Yesterday was a day full of fear and unpleasant things.
I woke up yesterday at my normal hour of 7:30. I carried out my normal routine. I went to class in Electrical Engineering for two hours, departed for physics for potentially another three, and was fortunate to finish lab an hour early. I received a call from my mother prior to physics lab where she gave me the unfortunate news that she had melanoma. It started to stress me out considerably, as one could imagine.
I learned that there was a shooting as I was getting ready to leave lab. A girl looked over at me and said "You aren't going outside, are you? There was a shooting in Electrical!" I decided that the lock down in effect was inconvenient and that I wanted to return to my dormitory. At that point I had heard that there was only one shooter, one victim. As it turned out this was the most accurate information.
When I returned I was told by two different sources (both unreliable, as they got their news from a faulty source themselves) that there was possibly a second shooter on the loose. Images started to flow in of the plain-clothes officers outside buildings with assault rifles. People were hearing mixed messages from friends and the news was not up to date yet. We knew one person had died and one person was in custody, but that was it.
It felt all day like I had been punched in the gut. I had heard that the 'second shooter' had gone to physics, which didn't make me feel any better about my decision to reportedly take the route I did. But ultimately, what hurts me most, is that I fell victim to the rumor mill. I heard things, I panicked. I originally was thinking logically, but I forgot to keep that attitude up.
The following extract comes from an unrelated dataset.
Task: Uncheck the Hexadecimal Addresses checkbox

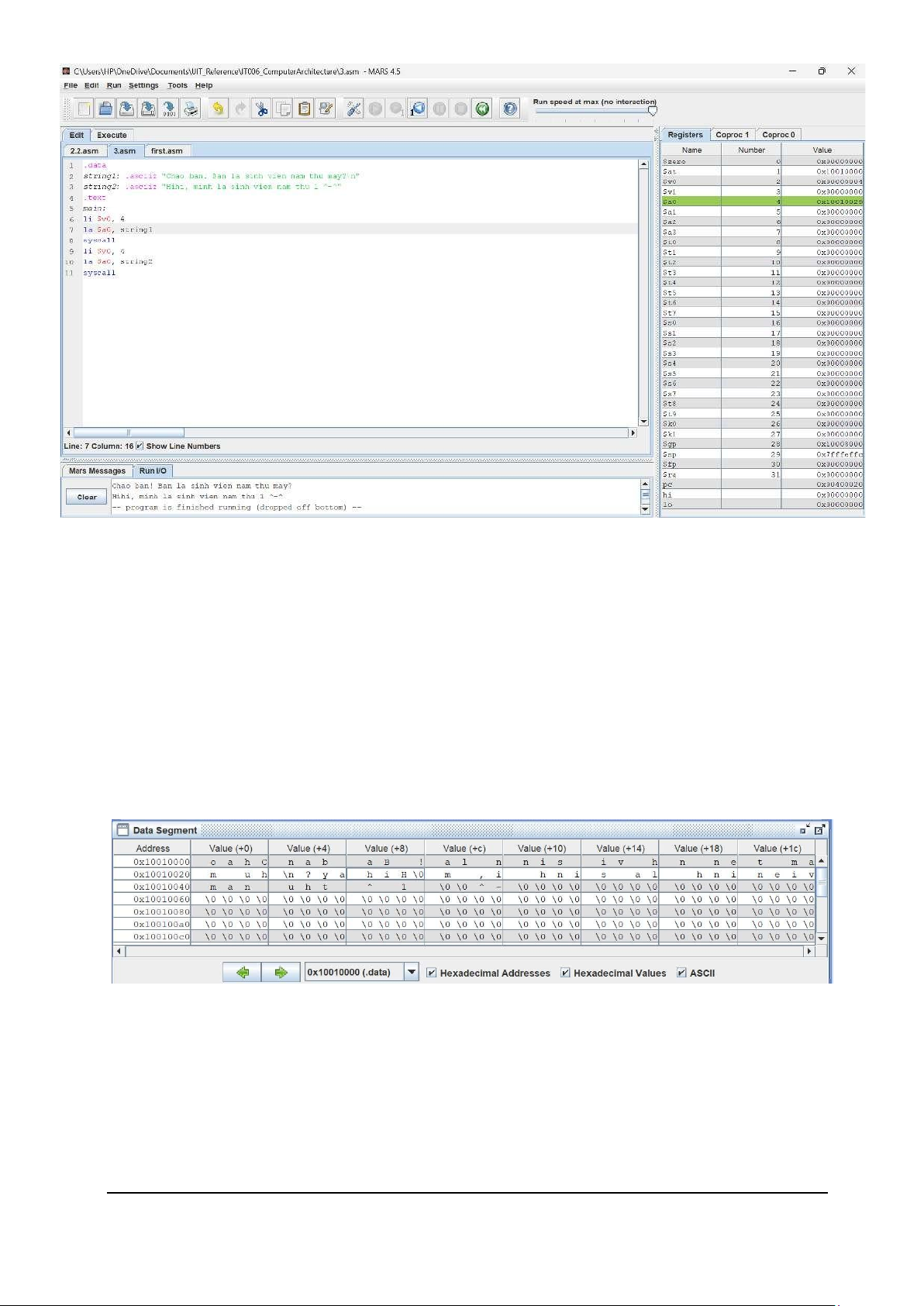Action: 432,973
It hurts, knowing your mind has failed you during a crisis and has resorted to panic. Bah. And in the midst of it all, the confusion was massive. If it had been a mass shooting rather than a planned homicide, there would have been a lot more casualties. People didn't understand what was going on, people didn't know how to secure their classrooms, people (like me) didn't realize that they had to take the situation seriously.
And to the victim's family, friends, and acquaintances I am sorry. I hope that you will recover, I hope you know that your son has left a great legacy. Bah. This just sucks.